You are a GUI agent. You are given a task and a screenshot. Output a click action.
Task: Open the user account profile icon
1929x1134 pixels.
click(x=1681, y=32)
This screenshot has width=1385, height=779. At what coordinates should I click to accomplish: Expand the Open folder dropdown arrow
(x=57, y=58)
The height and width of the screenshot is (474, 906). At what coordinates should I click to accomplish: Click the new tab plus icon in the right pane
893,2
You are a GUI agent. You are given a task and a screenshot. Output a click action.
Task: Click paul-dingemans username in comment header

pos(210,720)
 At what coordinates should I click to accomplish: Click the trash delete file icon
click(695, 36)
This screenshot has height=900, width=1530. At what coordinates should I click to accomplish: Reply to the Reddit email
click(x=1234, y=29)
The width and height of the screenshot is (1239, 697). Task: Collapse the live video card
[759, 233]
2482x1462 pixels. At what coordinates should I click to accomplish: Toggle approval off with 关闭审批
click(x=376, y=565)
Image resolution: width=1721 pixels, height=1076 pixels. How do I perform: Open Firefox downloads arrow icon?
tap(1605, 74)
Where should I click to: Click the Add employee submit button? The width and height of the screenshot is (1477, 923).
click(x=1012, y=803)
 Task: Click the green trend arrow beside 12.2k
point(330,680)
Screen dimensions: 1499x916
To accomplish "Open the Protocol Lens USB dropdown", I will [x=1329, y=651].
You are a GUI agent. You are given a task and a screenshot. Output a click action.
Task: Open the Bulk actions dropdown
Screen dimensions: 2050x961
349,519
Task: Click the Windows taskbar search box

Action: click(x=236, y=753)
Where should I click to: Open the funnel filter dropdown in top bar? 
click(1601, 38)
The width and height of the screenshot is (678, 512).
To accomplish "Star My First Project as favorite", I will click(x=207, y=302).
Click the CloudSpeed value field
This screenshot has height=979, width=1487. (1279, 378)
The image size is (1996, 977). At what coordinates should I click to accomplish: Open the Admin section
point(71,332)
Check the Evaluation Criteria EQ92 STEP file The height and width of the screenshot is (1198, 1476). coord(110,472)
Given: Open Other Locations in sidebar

• **EXERCISE OBJECTIVE**
Print each line of the data exactly as it was written.

• **OUTPUT FOR THIS EXERCISE**
You are a GUI agent. You are given a task and a screenshot. Output a click action.
Task: Open the user account profile icon
1929x1134 pixels.
click(x=1681, y=32)
This screenshot has width=1385, height=779. At what coordinates should I click to accomplish: Expand the Open folder dropdown arrow
(x=57, y=58)
The height and width of the screenshot is (474, 906). At what coordinates should I click to accomplish: Click the new tab plus icon in the right pane
893,2
You are a GUI agent. You are given a task and a screenshot. Output a click action.
Task: Click paul-dingemans username in comment header

pos(210,720)
 At what coordinates should I click to accomplish: Click the trash delete file icon
click(695, 36)
This screenshot has height=900, width=1530. At what coordinates should I click to accomplish: Reply to the Reddit email
click(x=1234, y=29)
The width and height of the screenshot is (1239, 697). Task: Collapse the live video card
[759, 233]
2482x1462 pixels. At what coordinates should I click to accomplish: Toggle approval off with 关闭审批
click(x=376, y=565)
Image resolution: width=1721 pixels, height=1076 pixels. How do I perform: Open Firefox downloads arrow icon?
tap(1605, 74)
Where should I click to: Click the Add employee submit button? The width and height of the screenshot is (1477, 923).
click(x=1012, y=803)
 Task: Click the green trend arrow beside 12.2k
point(330,680)
Screen dimensions: 1499x916
To accomplish "Open the Protocol Lens USB dropdown", I will [x=1329, y=651].
You are a GUI agent. You are given a task and a screenshot. Output a click action.
Task: Open the Bulk actions dropdown
Screen dimensions: 2050x961
349,519
Task: Click the Windows taskbar search box

Action: click(x=236, y=753)
Where should I click to: Open the funnel filter dropdown in top bar? 
click(1601, 38)
The width and height of the screenshot is (678, 512).
To accomplish "Star My First Project as favorite", I will click(x=207, y=302).
Click the CloudSpeed value field
This screenshot has height=979, width=1487. (1279, 378)
The image size is (1996, 977). At what coordinates should I click to accomplish: Open the Admin section
point(71,332)
Check the Evaluation Criteria EQ92 STEP file The height and width of the screenshot is (1198, 1476). coord(110,472)
Given: Open Other Locations in sidebar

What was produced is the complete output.